▶ **ASSIGNMENT**:
Return, in their exact form, the lines that lie between the start of the data below and the line containing "Given: Click the", with both ends included.

▶ **INPUT**:
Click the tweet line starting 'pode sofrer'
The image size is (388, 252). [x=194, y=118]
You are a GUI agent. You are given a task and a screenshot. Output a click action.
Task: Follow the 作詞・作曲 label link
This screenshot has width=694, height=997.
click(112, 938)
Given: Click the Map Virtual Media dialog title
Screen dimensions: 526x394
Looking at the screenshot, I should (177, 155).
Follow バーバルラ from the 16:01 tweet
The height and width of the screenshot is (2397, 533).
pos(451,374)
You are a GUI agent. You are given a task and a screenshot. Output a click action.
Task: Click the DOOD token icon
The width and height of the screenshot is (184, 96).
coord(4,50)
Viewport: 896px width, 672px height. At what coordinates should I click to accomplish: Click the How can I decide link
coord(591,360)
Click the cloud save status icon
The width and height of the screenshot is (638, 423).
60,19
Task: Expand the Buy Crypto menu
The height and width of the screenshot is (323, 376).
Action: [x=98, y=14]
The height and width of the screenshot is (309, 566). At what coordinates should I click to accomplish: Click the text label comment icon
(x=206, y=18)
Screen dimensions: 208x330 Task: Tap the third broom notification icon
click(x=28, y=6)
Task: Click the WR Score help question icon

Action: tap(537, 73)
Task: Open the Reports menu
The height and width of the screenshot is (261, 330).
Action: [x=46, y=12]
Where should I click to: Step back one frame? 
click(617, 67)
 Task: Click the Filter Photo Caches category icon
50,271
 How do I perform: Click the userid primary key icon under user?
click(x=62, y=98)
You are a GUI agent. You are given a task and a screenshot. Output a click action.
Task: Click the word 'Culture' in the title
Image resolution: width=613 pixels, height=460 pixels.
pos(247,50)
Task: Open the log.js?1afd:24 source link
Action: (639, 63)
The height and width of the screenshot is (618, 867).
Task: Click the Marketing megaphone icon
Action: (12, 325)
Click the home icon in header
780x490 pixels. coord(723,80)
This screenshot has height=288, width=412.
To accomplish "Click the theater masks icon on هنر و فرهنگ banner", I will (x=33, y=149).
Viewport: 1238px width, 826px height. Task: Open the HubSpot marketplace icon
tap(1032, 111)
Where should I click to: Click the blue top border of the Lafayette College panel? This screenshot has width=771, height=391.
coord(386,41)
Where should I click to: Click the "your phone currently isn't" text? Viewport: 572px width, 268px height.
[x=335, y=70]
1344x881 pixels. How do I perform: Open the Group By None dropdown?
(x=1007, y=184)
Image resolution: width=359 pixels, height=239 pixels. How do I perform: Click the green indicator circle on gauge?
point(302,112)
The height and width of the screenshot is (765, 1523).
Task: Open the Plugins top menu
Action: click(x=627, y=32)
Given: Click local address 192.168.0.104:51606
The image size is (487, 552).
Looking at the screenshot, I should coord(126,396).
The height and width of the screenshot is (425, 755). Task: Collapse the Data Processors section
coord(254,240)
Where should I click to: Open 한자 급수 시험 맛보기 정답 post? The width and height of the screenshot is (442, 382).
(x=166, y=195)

▶ **OUTPUT OF THE TASK**:
Click the tweet line starting 'pode sofrer'
The image size is (388, 252). [x=194, y=118]
You are a GUI agent. You are given a task and a screenshot. Output a click action.
Task: Follow the 作詞・作曲 label link
This screenshot has width=694, height=997.
click(112, 938)
Given: Click the Map Virtual Media dialog title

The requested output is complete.